Of Montreal Lands In Milwaukee
The group’s leader, Kevin Barnes, might be called twee, pretentious or emo, but Of Montreal can no longer be dismissed as minor.
Top Show: Of Montreal, Saturday, March 14, Turner Hall Ballroom
Among the alternative-music bands that took shelter under the “Elephant 6” umbrella in the 1990s, Of Montreal seemed almost deliberately minor, or downright silly, contrasted with the pop-rock bash of Apples in Stereo or the experimental-folk majesty of Neutral Milk Hotel.
Of Montreal has nevertheless issued a new album every year or two since 1997’s Cherry Peel, and while the group’s leader, Kevin Barnes, can be called many things—twee, pretentious, fey, emo—he can no longer be dismissed as minor.
He can still be pretty silly: Aureate Gloom, the brand-new Of Montreal LP, features songs with titles like “Monolithic Egress” and “Chthonian Dirge For Uruk the Other,” and his Facebook posts feature details about such things as his self-imposed “isolation experiment in San Francisco.”
Barnes also tends to remove all mystery regarding the real-life motivators behind each Of Montreal opus. For example, a move to Norway and a separation from his Norwegian wife catalyzed the dark turn of 2007’s Hissing Fauna, Are You the Destroyer?, and he’s cited what appears to be a permanent separation from that wife as the inspiration for Aureate Gloom.

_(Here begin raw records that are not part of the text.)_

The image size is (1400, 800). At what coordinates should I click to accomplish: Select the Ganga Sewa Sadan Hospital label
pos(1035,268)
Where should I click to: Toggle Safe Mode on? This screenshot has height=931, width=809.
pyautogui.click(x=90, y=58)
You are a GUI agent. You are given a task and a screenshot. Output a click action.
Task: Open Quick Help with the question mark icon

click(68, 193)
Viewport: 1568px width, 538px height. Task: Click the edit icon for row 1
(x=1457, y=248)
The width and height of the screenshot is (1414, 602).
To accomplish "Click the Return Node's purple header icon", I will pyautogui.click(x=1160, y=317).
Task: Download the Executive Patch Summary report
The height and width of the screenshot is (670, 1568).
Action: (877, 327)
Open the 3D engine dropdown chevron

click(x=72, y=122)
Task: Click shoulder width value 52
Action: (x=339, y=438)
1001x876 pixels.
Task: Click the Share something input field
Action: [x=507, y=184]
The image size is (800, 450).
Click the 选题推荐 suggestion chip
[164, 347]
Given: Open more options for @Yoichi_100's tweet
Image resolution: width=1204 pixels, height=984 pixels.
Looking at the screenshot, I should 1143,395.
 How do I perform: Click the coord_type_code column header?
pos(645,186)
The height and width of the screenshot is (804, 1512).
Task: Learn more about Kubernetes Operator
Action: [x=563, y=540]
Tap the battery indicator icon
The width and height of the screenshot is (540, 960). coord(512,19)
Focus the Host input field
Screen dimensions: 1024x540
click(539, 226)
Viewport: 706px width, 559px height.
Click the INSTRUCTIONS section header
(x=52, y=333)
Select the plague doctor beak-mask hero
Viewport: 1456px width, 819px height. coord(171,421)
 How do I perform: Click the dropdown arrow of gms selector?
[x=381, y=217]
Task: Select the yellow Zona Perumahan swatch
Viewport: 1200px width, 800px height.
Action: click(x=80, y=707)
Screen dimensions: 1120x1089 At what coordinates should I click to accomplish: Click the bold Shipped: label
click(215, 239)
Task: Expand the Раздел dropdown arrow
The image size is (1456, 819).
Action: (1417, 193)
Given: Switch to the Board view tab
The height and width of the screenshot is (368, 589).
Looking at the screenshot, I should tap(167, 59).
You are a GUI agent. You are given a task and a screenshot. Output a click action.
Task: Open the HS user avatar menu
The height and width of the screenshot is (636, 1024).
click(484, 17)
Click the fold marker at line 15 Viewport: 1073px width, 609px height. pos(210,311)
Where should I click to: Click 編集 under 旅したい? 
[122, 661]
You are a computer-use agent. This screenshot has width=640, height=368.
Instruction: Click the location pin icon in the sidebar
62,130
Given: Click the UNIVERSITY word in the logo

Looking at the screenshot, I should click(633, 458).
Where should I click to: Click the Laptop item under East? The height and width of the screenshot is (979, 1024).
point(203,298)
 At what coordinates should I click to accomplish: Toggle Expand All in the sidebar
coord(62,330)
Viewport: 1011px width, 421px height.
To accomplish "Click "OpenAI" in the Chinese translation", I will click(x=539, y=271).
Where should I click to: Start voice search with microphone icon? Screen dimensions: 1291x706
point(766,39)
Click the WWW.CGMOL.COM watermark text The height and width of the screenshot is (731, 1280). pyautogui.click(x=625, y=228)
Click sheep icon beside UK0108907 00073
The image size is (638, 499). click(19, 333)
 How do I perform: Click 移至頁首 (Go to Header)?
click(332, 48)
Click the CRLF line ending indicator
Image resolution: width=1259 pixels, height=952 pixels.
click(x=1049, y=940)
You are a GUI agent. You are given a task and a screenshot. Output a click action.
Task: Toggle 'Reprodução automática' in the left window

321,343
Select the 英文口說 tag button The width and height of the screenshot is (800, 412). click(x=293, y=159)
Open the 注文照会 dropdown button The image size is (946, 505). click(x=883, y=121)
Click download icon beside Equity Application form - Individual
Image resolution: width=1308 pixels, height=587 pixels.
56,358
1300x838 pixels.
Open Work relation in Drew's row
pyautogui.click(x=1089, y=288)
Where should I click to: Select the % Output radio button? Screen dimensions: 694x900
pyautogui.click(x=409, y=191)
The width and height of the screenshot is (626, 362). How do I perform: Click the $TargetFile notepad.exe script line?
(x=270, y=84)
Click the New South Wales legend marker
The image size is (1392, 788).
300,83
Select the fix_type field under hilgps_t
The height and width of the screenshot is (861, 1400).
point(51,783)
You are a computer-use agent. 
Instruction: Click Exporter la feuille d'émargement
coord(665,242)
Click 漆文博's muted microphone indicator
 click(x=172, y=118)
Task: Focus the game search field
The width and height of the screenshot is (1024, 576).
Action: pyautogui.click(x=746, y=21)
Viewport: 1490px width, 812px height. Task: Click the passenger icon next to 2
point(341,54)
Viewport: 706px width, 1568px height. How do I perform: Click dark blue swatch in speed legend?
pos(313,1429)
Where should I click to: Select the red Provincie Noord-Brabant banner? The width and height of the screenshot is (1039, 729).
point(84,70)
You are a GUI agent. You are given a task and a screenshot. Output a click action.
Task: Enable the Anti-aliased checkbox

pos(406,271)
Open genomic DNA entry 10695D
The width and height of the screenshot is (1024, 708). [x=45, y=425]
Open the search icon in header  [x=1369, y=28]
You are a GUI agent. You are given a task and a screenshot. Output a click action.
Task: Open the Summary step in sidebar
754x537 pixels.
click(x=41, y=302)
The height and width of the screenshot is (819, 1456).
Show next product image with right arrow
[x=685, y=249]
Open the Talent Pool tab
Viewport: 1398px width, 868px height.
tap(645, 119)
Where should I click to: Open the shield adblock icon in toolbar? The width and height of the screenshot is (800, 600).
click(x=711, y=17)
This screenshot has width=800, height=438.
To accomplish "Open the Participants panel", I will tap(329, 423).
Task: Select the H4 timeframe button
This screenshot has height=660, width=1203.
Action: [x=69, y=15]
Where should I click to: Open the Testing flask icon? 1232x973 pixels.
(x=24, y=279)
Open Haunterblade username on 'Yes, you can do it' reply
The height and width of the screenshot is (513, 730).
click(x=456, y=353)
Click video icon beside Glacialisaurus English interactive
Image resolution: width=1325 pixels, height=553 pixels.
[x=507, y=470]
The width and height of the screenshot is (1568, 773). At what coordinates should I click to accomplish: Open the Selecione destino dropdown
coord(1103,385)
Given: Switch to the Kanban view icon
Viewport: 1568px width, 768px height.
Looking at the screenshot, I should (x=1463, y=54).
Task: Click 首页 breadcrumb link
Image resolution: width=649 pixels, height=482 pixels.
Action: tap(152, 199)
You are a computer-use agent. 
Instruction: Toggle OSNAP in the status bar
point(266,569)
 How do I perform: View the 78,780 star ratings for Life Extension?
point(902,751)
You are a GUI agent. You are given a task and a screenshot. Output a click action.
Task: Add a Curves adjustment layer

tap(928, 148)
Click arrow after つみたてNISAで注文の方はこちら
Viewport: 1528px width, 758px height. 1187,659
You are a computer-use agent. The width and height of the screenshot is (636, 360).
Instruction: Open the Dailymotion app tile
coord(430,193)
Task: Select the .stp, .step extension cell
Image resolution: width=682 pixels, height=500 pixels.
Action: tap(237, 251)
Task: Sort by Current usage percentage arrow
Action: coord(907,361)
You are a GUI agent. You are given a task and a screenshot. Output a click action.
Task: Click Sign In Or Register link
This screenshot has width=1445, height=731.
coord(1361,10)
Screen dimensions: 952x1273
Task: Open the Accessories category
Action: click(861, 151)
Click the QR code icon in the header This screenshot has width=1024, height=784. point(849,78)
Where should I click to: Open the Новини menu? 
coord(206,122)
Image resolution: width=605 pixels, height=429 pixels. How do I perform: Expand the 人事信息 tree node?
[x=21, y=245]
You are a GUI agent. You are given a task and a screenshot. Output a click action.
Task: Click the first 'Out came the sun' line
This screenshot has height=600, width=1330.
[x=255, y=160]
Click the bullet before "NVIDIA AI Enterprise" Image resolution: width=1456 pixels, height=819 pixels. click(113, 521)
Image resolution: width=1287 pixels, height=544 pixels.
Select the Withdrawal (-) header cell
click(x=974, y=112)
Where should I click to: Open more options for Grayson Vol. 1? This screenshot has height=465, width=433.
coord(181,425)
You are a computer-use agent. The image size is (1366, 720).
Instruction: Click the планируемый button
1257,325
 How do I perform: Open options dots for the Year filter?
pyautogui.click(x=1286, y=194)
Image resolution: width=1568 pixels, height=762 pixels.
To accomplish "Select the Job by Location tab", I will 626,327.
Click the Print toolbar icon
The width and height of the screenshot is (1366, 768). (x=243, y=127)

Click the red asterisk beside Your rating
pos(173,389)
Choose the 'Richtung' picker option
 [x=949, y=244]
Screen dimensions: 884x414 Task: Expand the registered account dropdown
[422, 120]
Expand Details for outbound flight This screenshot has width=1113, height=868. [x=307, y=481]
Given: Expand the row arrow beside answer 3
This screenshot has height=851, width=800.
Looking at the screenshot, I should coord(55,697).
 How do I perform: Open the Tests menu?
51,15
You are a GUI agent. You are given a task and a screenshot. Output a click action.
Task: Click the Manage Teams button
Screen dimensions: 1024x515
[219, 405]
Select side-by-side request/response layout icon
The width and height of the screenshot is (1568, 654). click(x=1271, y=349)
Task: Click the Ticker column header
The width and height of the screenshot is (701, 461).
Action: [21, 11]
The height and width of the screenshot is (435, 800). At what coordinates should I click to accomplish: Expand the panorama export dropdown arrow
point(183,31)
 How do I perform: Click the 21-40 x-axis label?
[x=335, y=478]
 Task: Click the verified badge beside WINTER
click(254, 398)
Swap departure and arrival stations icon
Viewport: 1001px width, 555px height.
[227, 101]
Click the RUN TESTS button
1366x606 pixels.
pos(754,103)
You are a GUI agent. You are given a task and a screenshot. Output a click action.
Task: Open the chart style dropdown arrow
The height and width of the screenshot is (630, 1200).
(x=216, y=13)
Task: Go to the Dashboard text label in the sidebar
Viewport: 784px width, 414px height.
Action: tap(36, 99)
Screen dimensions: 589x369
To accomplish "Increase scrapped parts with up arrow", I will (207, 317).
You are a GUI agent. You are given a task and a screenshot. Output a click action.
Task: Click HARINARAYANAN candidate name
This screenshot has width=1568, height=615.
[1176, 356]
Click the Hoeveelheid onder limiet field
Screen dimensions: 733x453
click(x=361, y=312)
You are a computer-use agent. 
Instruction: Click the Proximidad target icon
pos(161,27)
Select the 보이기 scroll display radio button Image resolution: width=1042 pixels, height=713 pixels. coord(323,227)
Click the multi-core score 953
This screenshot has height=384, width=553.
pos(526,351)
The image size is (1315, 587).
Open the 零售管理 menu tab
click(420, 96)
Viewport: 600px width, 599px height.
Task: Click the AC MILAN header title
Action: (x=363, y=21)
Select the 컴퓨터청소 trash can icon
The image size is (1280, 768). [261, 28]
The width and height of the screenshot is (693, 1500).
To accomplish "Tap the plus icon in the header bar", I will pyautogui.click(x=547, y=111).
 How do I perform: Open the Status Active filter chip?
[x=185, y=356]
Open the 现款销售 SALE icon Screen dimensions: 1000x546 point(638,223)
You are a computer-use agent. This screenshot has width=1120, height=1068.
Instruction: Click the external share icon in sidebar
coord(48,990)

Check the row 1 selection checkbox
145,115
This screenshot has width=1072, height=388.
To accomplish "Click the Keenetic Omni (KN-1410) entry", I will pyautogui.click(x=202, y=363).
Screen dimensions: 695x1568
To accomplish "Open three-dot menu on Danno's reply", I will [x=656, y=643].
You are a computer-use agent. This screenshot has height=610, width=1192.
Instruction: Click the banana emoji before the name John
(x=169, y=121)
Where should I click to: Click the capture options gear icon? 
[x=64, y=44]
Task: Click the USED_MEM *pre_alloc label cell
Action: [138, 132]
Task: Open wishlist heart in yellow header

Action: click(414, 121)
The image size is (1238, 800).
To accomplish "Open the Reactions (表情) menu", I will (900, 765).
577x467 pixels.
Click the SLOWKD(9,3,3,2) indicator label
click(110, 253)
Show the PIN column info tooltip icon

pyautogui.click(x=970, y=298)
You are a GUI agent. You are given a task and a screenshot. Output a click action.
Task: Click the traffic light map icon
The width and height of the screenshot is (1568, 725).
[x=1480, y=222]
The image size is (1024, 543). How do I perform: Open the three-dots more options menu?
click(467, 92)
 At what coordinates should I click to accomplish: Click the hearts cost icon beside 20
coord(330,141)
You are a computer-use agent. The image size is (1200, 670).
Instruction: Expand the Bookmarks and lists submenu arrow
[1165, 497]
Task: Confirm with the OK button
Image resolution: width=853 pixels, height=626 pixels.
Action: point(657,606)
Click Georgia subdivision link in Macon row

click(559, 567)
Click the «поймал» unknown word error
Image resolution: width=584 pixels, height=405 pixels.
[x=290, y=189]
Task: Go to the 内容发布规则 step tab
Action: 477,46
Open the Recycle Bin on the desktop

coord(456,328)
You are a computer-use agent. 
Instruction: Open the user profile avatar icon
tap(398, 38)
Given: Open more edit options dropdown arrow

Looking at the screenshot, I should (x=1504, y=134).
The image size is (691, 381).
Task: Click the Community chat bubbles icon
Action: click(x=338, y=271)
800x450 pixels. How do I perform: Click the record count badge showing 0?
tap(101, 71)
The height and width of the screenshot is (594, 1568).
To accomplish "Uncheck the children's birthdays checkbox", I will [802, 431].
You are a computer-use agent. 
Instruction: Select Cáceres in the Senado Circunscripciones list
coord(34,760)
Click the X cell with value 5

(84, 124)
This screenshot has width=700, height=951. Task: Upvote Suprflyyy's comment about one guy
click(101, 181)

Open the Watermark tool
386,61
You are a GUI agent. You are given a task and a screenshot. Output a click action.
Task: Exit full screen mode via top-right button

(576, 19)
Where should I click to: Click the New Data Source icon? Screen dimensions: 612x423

If his sympathy-seeking revelations can be set aside, then the 10-song, 44-minute procession of the latest album is a satisfying mess of glam, punk and other 1970s rock ‘n’ roll identities and postures, and the frontman is a suitable conduit for Ziggy Stardust archness and Stooges swagger.
Onstage, Barnes can be looser, and not always in an advantageous way. His artiness helps him grasp roots rock or funk, among myriad other styles; his confusion pushes him to develop alter egos like “Georgie Fruit.” Nevertheless, Of Montreal wouldn’t have lasted this long without the risks Barnes is willing to take and the digressions his audience is willing to tolerate.
Wednesday, March 11: La Santa Cecilia at Shank Hall
Last year, La Santa Cecilia’s debut full-length, Treinta Días, won the Grammy for “Best Latin Rock, Urban or Alternative Album.” That does read as though Grammy officials piled subgenres into a catch-all category, but the L.A. group, named for the patron saint of musicians, fits all three classifications and a few others besides.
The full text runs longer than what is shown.